Kudos to art expert Chris Fletcher, who recently pointed out that a print of Paul Cézanne's Impressionist masterpiece, House of the Hanged Man (1873), appears in The Wrong Man (1956). Alfred Hitchcock always took care (or thusly encouraged his designers) to include relevant art on the walls of his film sets. I can imagine him buttonholing set decorator William L. Kuehl to find artwork suitable to the themes present in The Wrong Man. In any event, the presence of such a well-known painting, with such a thematically suitable title can hardly be the work of chance.
Manny Balestrero (Henry Fonda) discusses his wife's descent into a "landslide of fear and guilt" with Dr. Bannay, played by Werner Klemperer, later of campy Colonel Klink fame in Hogan's Heroes. In this role, however, he uses his German accent to compassionate effect.
And how fitting it is. We've been watching Rose Balestrero's (Vera Miles') emotional collapse as if in slow motion as she and Manny travel about in their fruitless search for witnesses who can establish his innocence. Although her husband, Manny, has been wrongly accused of a series of robberies, the injustice exacts a heavy toll from her and she begins to imagine that she is somehow responsible for the unsolved crimes. On his lawyer's recommendation, Manny takes Rose to see a doctor.
Strikingly beautiful and a first-rate actress, Vera Miles had originally been tapped by Hitch to take on the role of Judy/Madeleine in Vertigo. In The Wrong Man, however, her character is wan, dowdy and psychologically hopeless, as her "confession scene" at the doctor's office shows.
Says Rose to the doctor: "When my husband was arrested, I knew I'd let them down.... [The police] wanted to punish me because I'd failed him and let them down and did everything all wrong.... They knew he wasn't guilty. They knew I was guilty. They were after me. They were after me and they'll get me."

Information given ->
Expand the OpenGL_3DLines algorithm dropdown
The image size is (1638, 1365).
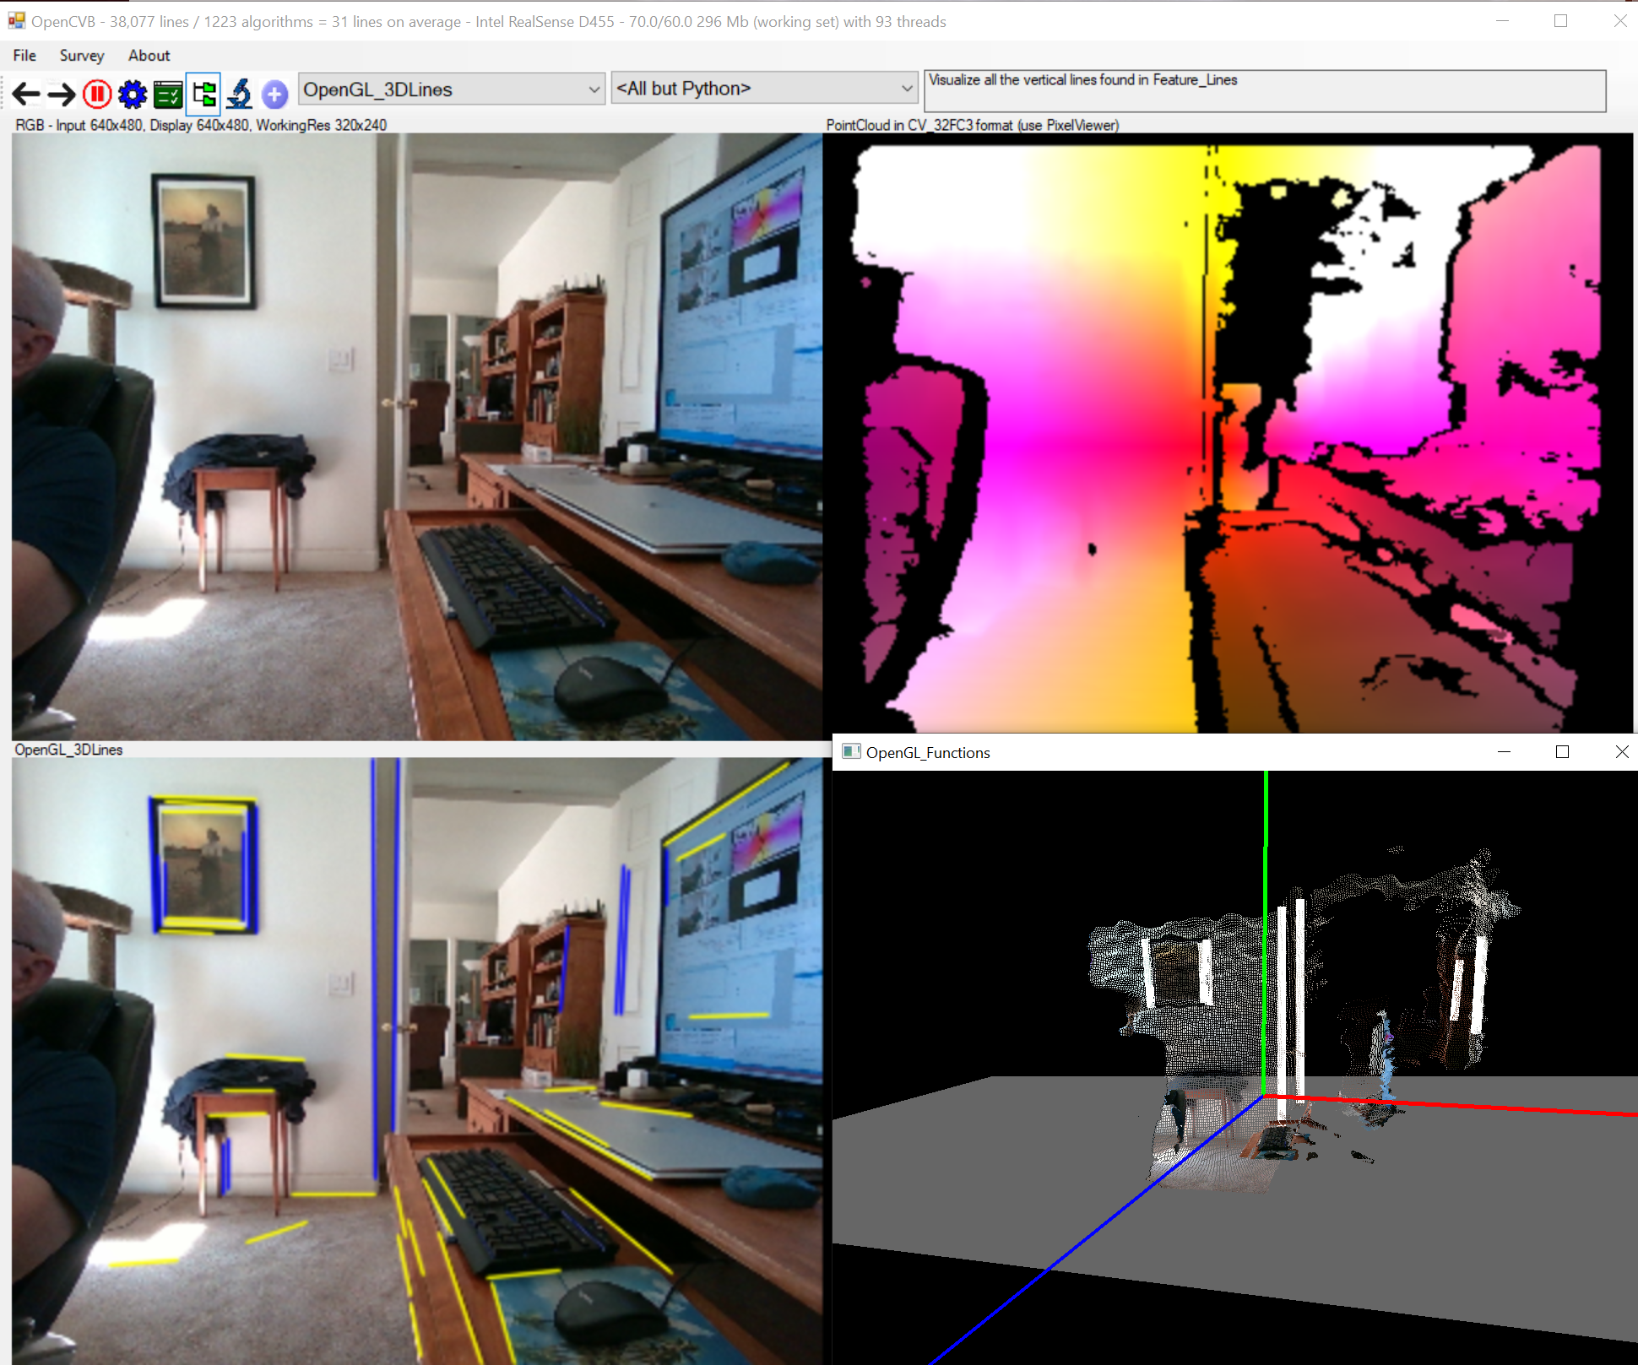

---

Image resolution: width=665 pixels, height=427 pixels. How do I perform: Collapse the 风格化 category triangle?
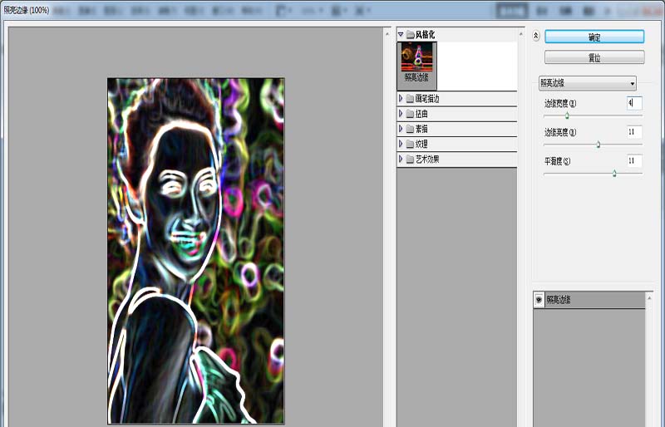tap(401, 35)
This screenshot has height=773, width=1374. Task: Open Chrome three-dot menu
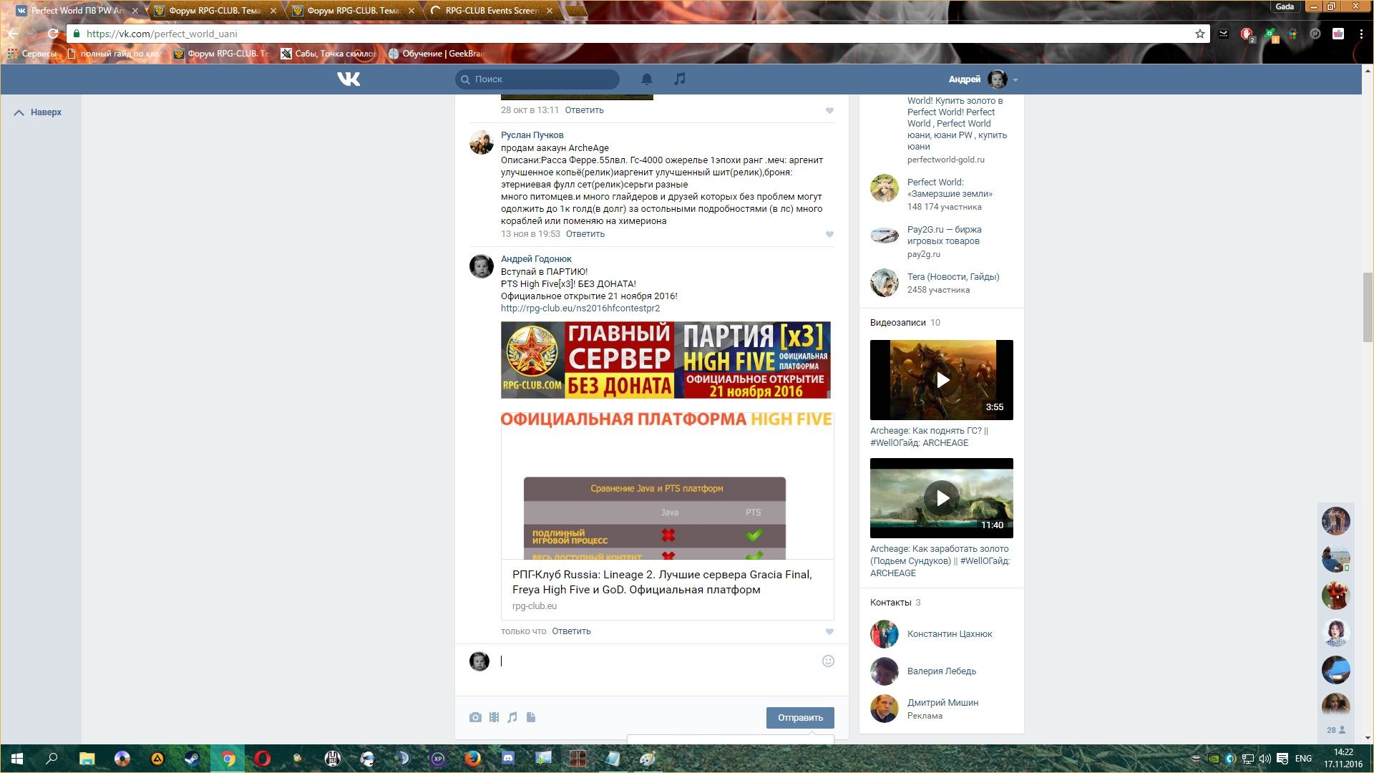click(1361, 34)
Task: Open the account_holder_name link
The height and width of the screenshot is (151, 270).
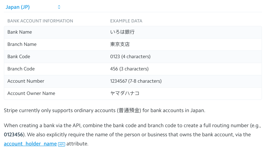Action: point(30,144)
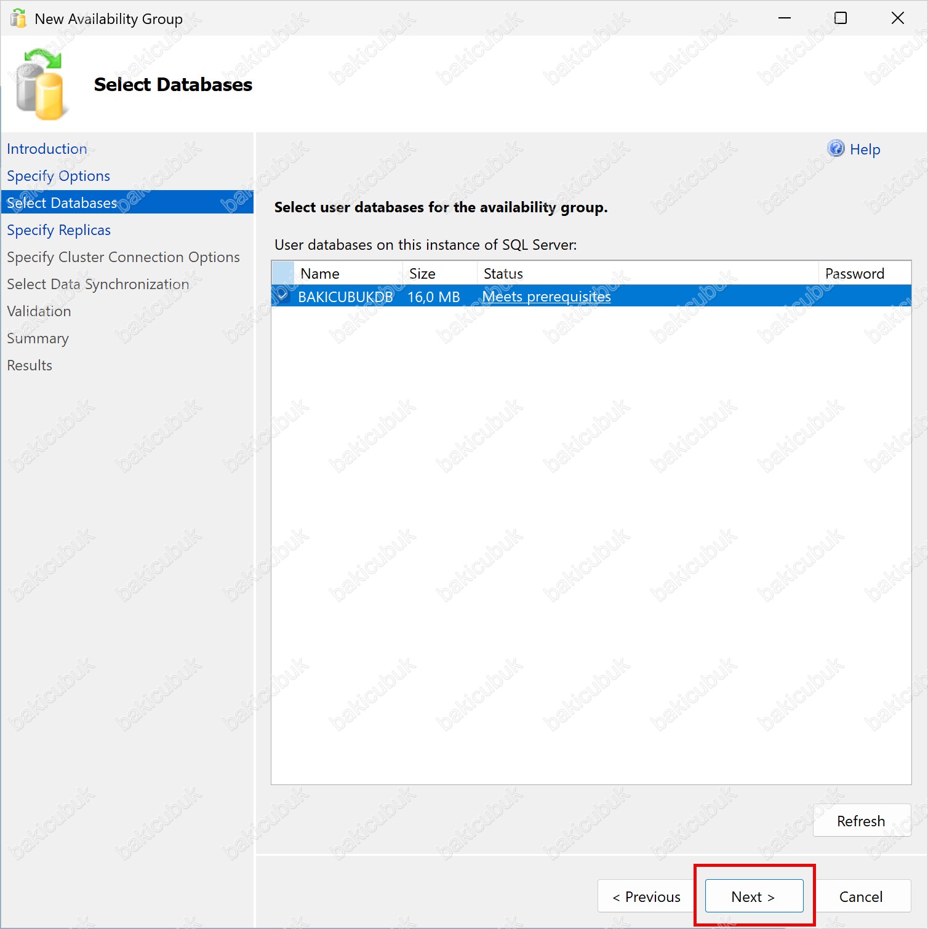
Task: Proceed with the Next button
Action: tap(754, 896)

What the exercise asks -> Name every actor that the piece on The Wrong Man mentions, along with the character each one plays in that film. The data above has nothing to do with what comes next.

Task output ->
- Henry Fonda: Manny Balestrero
- Werner Klemperer: Dr. Bannay
- Vera Miles: Rose Balestrero